═══ DATA SECTION

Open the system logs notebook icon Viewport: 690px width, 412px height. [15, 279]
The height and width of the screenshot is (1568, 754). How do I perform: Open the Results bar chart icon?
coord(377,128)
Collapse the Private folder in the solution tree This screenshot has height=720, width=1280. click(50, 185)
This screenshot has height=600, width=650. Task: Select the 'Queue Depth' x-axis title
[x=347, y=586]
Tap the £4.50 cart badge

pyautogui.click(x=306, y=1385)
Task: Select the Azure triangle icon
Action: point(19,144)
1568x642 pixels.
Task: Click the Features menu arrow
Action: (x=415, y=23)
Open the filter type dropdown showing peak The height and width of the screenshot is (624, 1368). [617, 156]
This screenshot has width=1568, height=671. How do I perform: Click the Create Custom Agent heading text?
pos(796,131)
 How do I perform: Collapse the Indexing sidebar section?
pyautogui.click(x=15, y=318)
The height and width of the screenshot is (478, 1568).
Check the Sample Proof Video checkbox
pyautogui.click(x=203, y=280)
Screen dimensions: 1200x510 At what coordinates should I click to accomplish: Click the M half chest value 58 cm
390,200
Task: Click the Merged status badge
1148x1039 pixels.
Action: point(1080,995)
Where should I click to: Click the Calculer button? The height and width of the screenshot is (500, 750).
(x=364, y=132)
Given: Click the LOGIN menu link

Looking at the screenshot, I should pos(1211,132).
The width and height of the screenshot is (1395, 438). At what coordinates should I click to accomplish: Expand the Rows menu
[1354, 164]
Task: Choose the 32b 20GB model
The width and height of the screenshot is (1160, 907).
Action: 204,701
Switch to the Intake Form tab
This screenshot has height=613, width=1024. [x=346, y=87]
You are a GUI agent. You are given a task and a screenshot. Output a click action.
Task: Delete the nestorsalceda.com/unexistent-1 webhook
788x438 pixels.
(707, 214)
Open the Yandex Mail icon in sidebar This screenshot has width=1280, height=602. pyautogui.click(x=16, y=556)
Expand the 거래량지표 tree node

══════

Lines from the one containing "Task: Click the Merged status badge" to the last line above, both included: copy these exactly and write nothing else.

Task: Click the Merged status badge
1148x1039 pixels.
Action: point(1080,995)
Where should I click to: Click the Calculer button? The height and width of the screenshot is (500, 750).
(x=364, y=132)
Given: Click the LOGIN menu link

Looking at the screenshot, I should pos(1211,132).
The width and height of the screenshot is (1395, 438). At what coordinates should I click to accomplish: Expand the Rows menu
[1354, 164]
Task: Choose the 32b 20GB model
The width and height of the screenshot is (1160, 907).
Action: 204,701
Switch to the Intake Form tab
This screenshot has height=613, width=1024. [x=346, y=87]
You are a GUI agent. You are given a task and a screenshot. Output a click action.
Task: Delete the nestorsalceda.com/unexistent-1 webhook
788x438 pixels.
(707, 214)
Open the Yandex Mail icon in sidebar This screenshot has width=1280, height=602. pyautogui.click(x=16, y=556)
Expand the 거래량지표 tree node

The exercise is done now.